There are 41 active Broadway theaters listed by The Broadway League in New York City, as well as eight existing structures that previously hosted Broadway theatre. Beginning with the first large long-term theater in the city, the Park Theatre built in 1798 on Park Row just off Broadway, the definition of what constitutes a Broadway theater has changed multiple times. The current legal definition is based on a 1949 Actors' Equity agreement with smaller theaters in New York to allow union members to perform, dividing theater spaces in the city into the system of Broadway and Off-Broadway seen today. Current union contracts clearly spell out if a production is "Broadway" or not, but the general rule is that any venue that mostly hosts legitimate theater productions, is generally within Manhattan's Theater District, and has a capacity over 500 seats is considered a Broadway theater. Previous to this legal demarcation a Broadway production simply referred to a professional theatrical production performed in a theater in Manhattan, and the theaters that housed them were called Broadway theaters.

While Broadway theaters are colloquially considered to be "on Broadway", only two active Broadway theaters are physically on Broadway (the Broadway Theatre and Winter Garden Theatre). The Vivian Beaumont Theater, located in Lincoln Center, is the furthest north and west of the active theaters, while the Nederlander Theatre is the southernmost and the Belasco Theatre is the easternmost space. The oldest Broadway theaters still in use are the Hudson Theatre, Lyceum Theatre, and New Amsterdam Theatre, all opened in 1903, while the most recently constructed theater is the Lyric Theatre, built in 1998. The largest of the Broadway theaters is the 1,933-seat Gershwin Theatre, while the smallest is the 597-seat Hayes Theater.

The beginning of Broadway theater can be traced to the 19th-century influx of immigrants to New York City, particularly Yiddish, German and Italian, who brought with them indigenous and new forms of theater. The development of indoor gas lighting around this same time period allowed for the construction of permanent spaces for these novel theatrical forms. Early variety, burlesque, and minstrelsy halls were built along Broadway below Houston Street. As the city expanded north, new theaters were constructed along the thoroughfare with family-friendly vaudeville, developed by Tony Pastor, clustering around Union Square in the 1860s and 1870s, and larger opera houses, hippodromes, and theaters populating Broadway between Union Square and Times Square later in the century. Times Square became the epicenter for large scale theater productions between 1900 and the Great Depression.

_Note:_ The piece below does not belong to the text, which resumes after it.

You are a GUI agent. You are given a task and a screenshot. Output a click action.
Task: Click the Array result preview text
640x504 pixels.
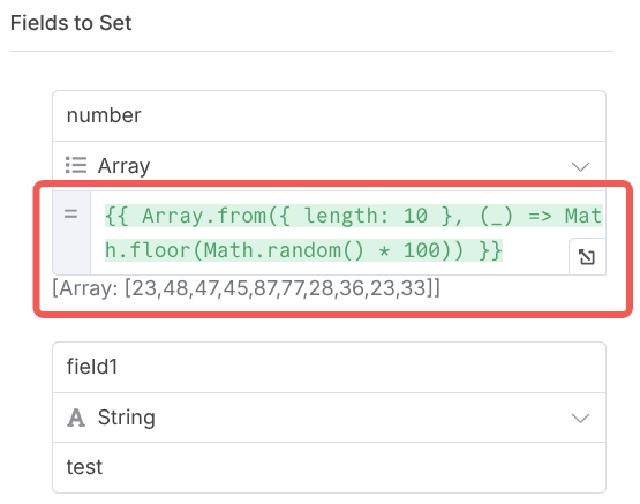[x=246, y=289]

There is no standard date that is considered the beginning of Broadway-style theatre. A few landmarks that are considered the beginning of the Broadway era include the 1866 opening of The Black Crook at Niblo's Garden, considered the first piece of American style musical theater, the 1913 founding of the Actors' Equity Association, the union for New York Theater performers, and the 1919 Actors' Equity Association strike which gave actors and performers the recognition of a "fully legitimate professional trade". Mary Henderson in her book The City and the Theatre breaks down theater on the street Broadway into three time periods. "Lower Broadway" from 1850 to 1870, "Union Square and Beyond" from 1870 to 1899, and "Times Square: the First Hundred Years" (1900–2000). The current official Broadway/Off-Broadway division began with the 1949 Actors' Equity agreement.

Active Broadway theaters
The current definition of a Broadway theater is based on the 1949 Actors' Equity agreement dividing Broadway from Off-Broadway, but in the general psyche Broadway theaters are considered theatrical houses which host productions that can be nominated for Tony Awards. The American Theater Wing and The Broadway League, as presenters of these awards, have sole discretion to include or omit theaters from the list of Tony-eligible houses, but use the same standards and criteria as Actors' Equity does. The four main underlying criteria these organizations use to determine a Broadway theater are:

 Has a capacity of over 500 seats.
 Produces mostly legitimate theater productions.
 Is generally within Manhattan's Theater District (the Vivian Beaumont Theater is an exception)
 Is under an Actors' Equity "Production" contract if the theater is for-profit, or follows an Actors' Equity "LORT A" contract if the theater is run by a non-profit.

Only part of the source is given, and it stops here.